**DOCUMENT PASSAGE:**
———

The Symbol navigator lets you browse all the symbols in your project, including classes, protocols, functions, structs, unions, enums, types, and globals. You can view the project symbols as either Hierarchical or Flat. The Hierarchical view will display the entire class hierarchy or inheritance path of every object, which usually means starting with NSObject and navigating down. The Flat view will display each symbol without the hierarchy so every symbol is displayed in a single list. The Flat view is my preferred way of viewing classes, as it makes it easy to quickly locate a symbol. The filter bar supports showing class symbols only (filter everything but class names, including functions, structs, and globals), project-defined symbols only (filter framework classes such as NSString), containers only (hides class methods and variables), and showing symbols with a matching name typed into the search bar. All the listings are sorted alphabetically, which makes it easy to quickly locate methods of a specific class. As such, you may find it useful to enable the class and project symbol filters while leaving the container filter disabled.

The Search navigator lets you find specific text that is contained in any of the project files. Every resulting keyword that matches will be added to the list. The filter bar allows you to filter the search results displayed in the list.

The Issue navigator will display errors and warnings that are generated in the project. Issues can be displayed while you are editing source code or from building the project. They can also be categorized either by file or type of issue. The filter bar supports displaying issues from the latest build only, from the current scheme, showing errors only, and showing issues with matching content.

The Debug navigator is used during the debug of your application, along with the debug area, which we will discuss a little later. By default, the Debug navigator is opened whenever you pause the application or the debugger hits a breakpoint. Each thread in the application and its associated stack frames are visible within this view. The filter bar allows for showing just threads that have crashed or that contain debug symbols. It also includes a slider to control how much of the thread stack is displayed.

The Breakpoint navigator displays all the active and inactive breakpoints that have been added to the project. The filter bar allows you to add a symbolic or exception breakpoint, delete existing breakpoints, show active breakpoints only, and show breakpoints with matching content specified in the search bar. If you Control-click on the project icon, you can disable or delete all breakpoints in the entire project.

The Log navigator displays logs that Xcode created during project activities such as build, debug, and source-control tasks. The filter bar lets you display only recent logs or show logs with a matching name specified in the search bar.

Editor Area

The Editor Area is located in the center of the Xcode workspace and is the place where you will be spending most of your time. The Editor supports modification of many types of data, including source code, property lists (.plist files), and user interface (.xib) files. The Editor includes features that will aid you in writing source code, such as Code Completion and Fix-it suggestions.

———

**DATA SECTION:**
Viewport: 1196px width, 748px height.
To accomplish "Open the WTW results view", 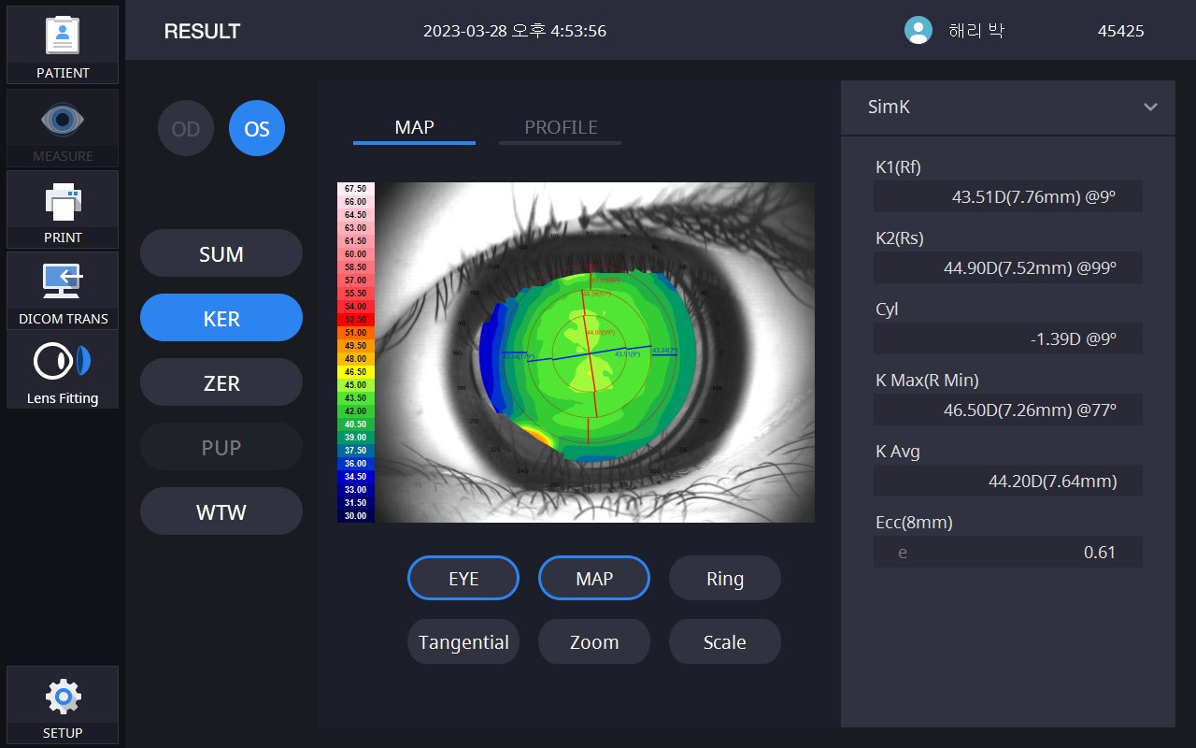I will pyautogui.click(x=221, y=512).
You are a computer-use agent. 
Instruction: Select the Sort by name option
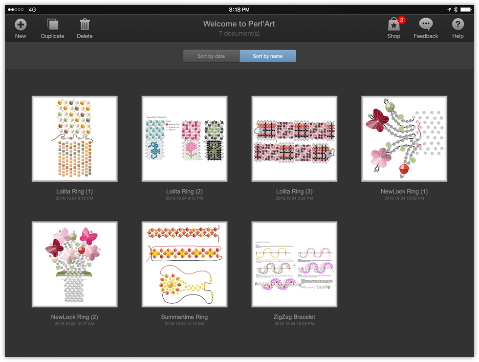(267, 56)
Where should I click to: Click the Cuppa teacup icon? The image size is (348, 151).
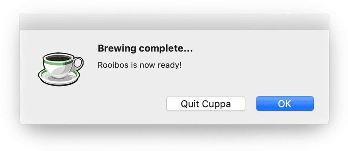[60, 69]
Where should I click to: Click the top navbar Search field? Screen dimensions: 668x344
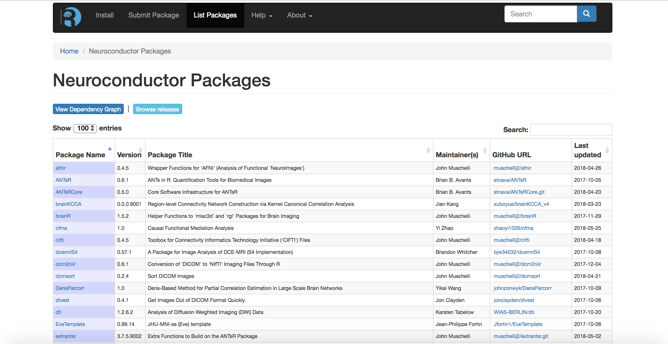541,14
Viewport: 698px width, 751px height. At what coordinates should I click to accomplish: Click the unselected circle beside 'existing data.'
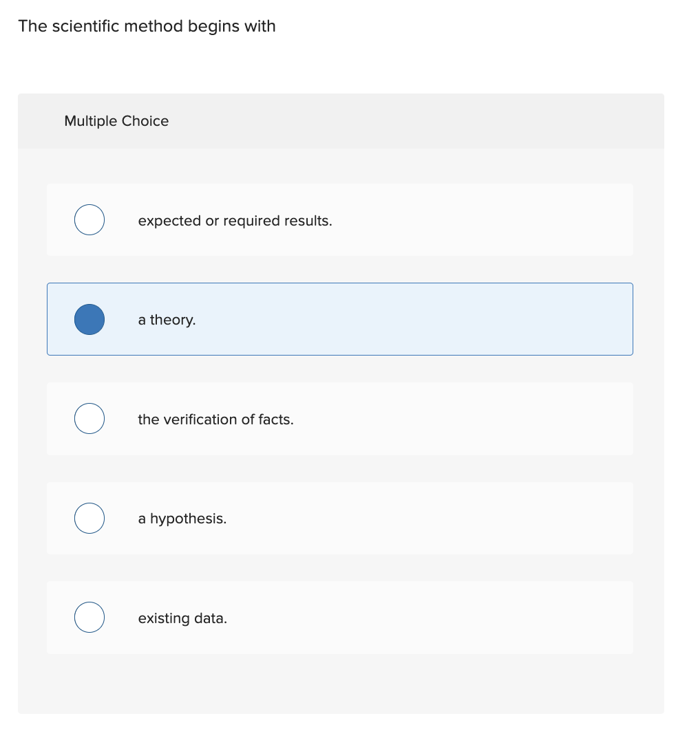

———

**TASKS TO PERFORM:**
#1 In the Xcode navigator text, what opens by default when you pause the application or the debugger hits a breakpoint?
#2 Write the next part of the Xcode navigator text, picking up after its final sentence.

**TASK-BY-TASK OUTPUTS:**
#1 The Debug navigator opens.

#2
You can bring up Code Completion (Figure 1-6) by pressing Control-space bar whenever you need suggestions on symbol names. Dismiss Code Completion by pressing Control-space bar again. Navigate the suggestions list by using the up and down arrow keys. Press Return when you want to use a symbol suggestion, and if there are parameters to a method name, you can press Tab to fill in each one.

Xcode code completion
Figure 1-6. Xcode code completion

Fix-it (Figure 1-7) scans your source code as you type and marks syntax errors with a red underbar or a caret at the error location. Clicking on the symbol will display a message about the syntax error and in some cases offer a fix. If a fix is offered, you can select the correction and press Return to accept it. Pressing Esc will cancel the operation.

Xcode Fix-it suggesting a correction
Figure 1-7. Xcode Fix-it suggesting a correction


The use of Fix-it requires building the project with the LLVM compiler. This is the default for new projects. However, if you are opening a project created in a prior version of Xcode, you may need to change the compiler in the build settings. Fix-it also requires fully indexing the project before displaying syntax errors. Indexing will start automatically when you first open the project. This process runs in the background and may take a few minutes to complete.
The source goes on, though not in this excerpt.